MATERIAL TO PROCESS section start

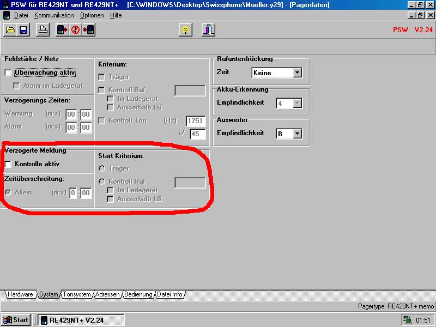Click the save diskette icon

coord(23,30)
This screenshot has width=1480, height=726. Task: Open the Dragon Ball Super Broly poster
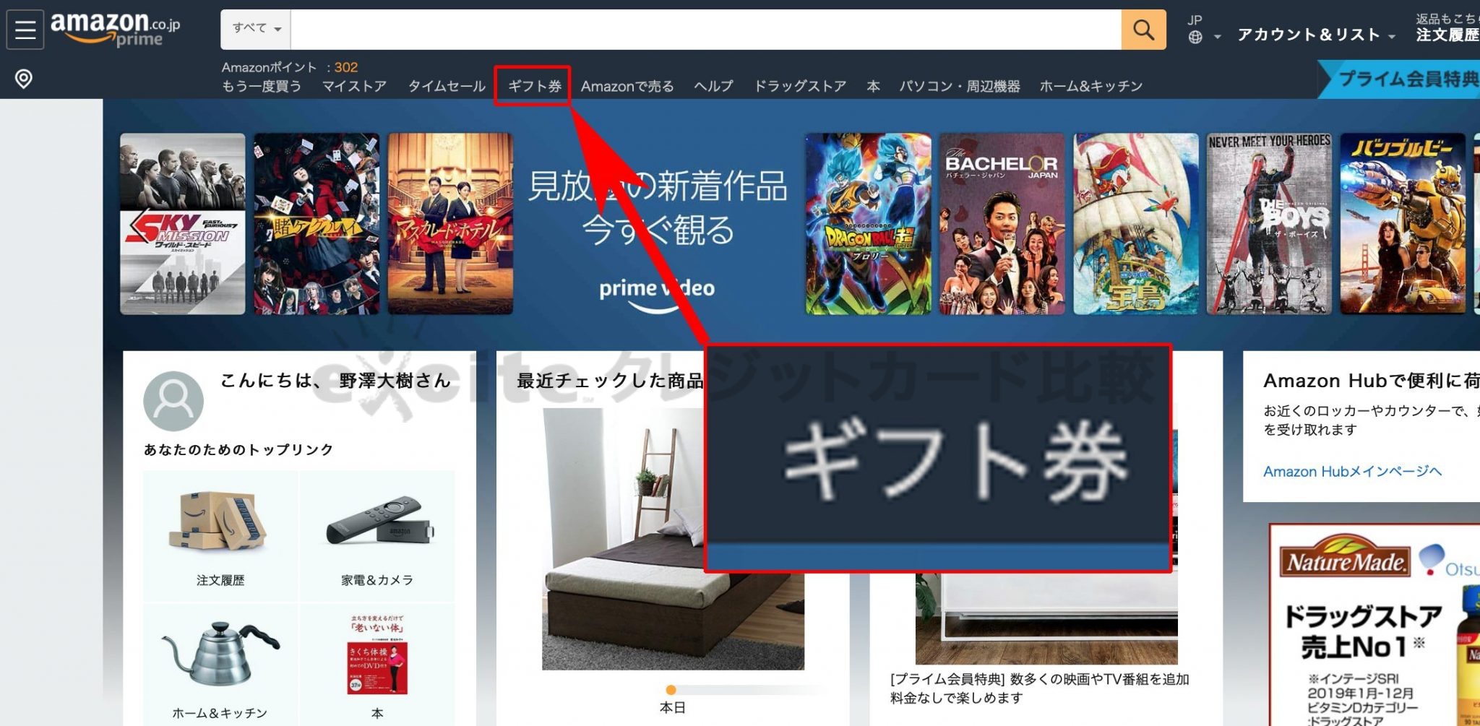pos(868,224)
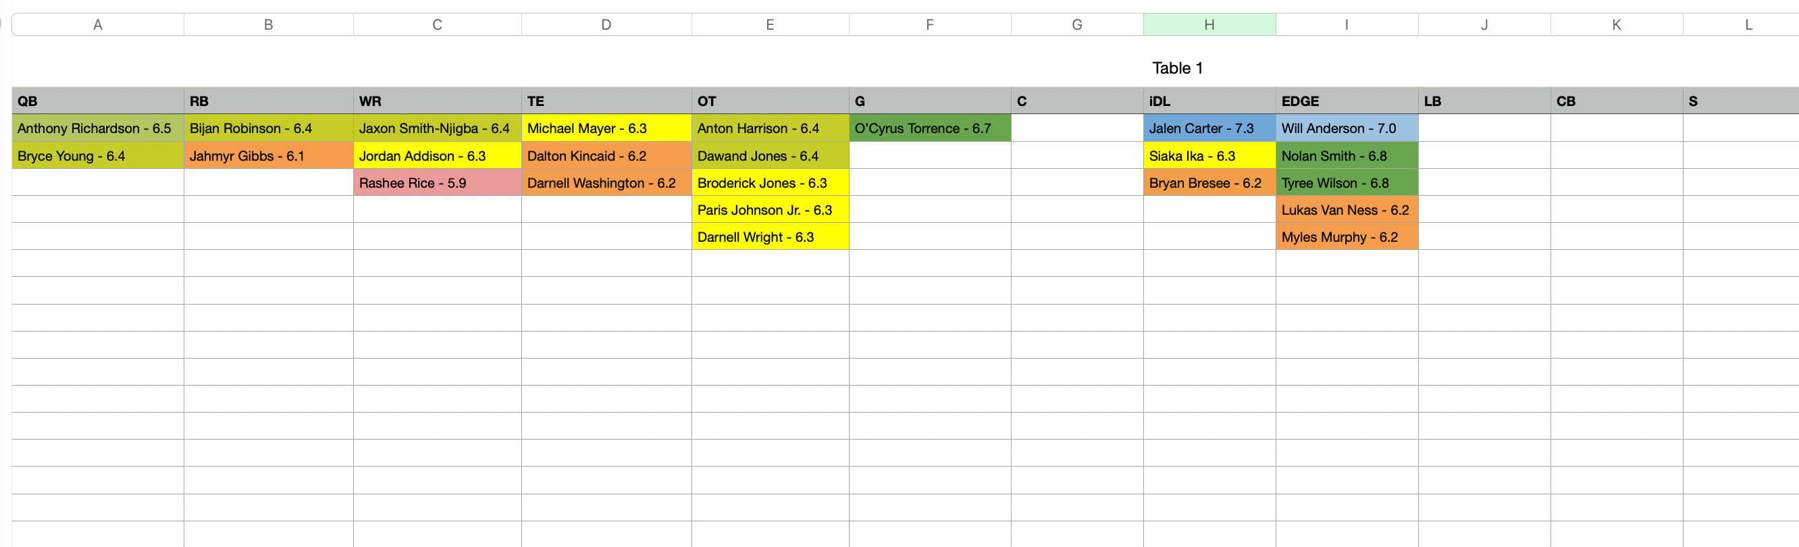Click the Myles Murphy - 6.2 orange cell
1799x547 pixels.
point(1346,237)
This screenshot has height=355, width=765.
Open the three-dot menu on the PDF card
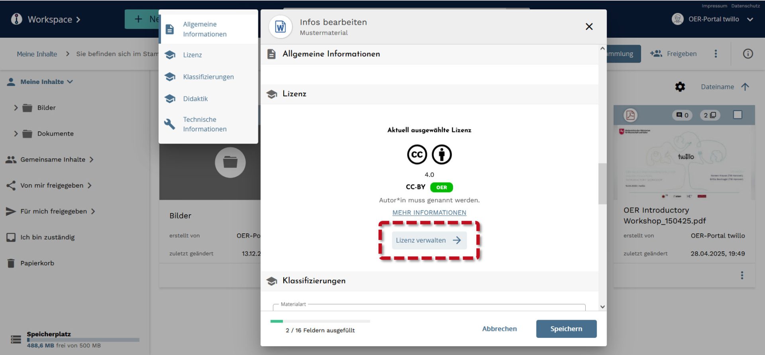741,275
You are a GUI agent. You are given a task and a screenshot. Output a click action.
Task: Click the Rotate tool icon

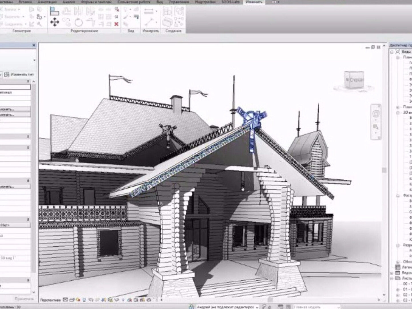point(78,22)

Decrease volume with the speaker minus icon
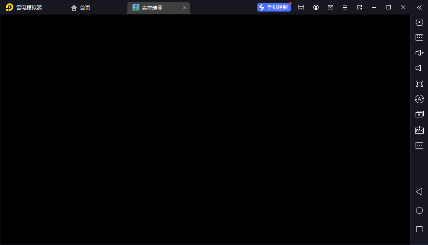(419, 68)
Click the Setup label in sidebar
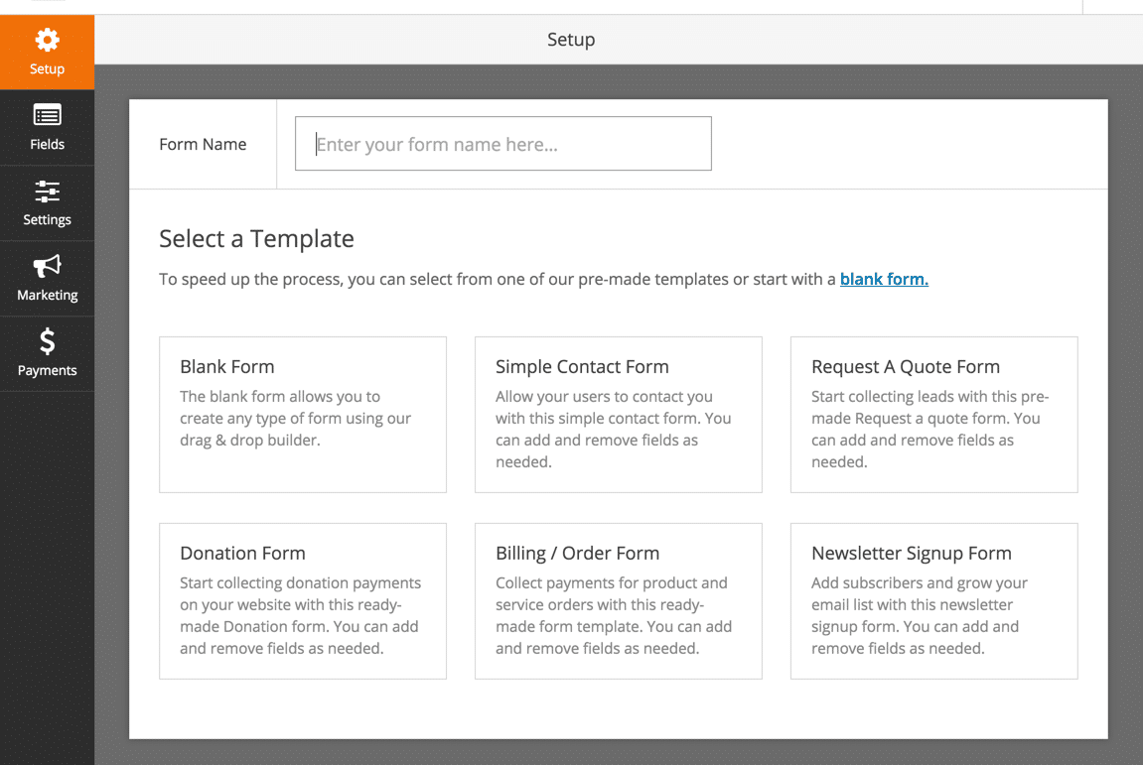 click(x=47, y=69)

MATERIAL TO PROCESS section end

__WHAT IS BEING ASKED__
Exactly the lines from the one with "This screenshot has width=1480, height=726." through the end of the records should be written out, and only those. Pictures do not belong in the copy.

__PROBLEM SOLUTION__
This screenshot has width=1480, height=726. Task: Open the Dragon Ball Super Broly poster
pos(868,224)
Click the Myles Murphy - 6.2 orange cell
1799x547 pixels.
point(1346,237)
This screenshot has height=355, width=765.
Open the three-dot menu on the PDF card
741,275
You are a GUI agent. You are given a task and a screenshot. Output a click action.
Task: Click the Rotate tool icon

point(78,22)

Decrease volume with the speaker minus icon
(419, 68)
Click the Setup label in sidebar
 click(x=47, y=69)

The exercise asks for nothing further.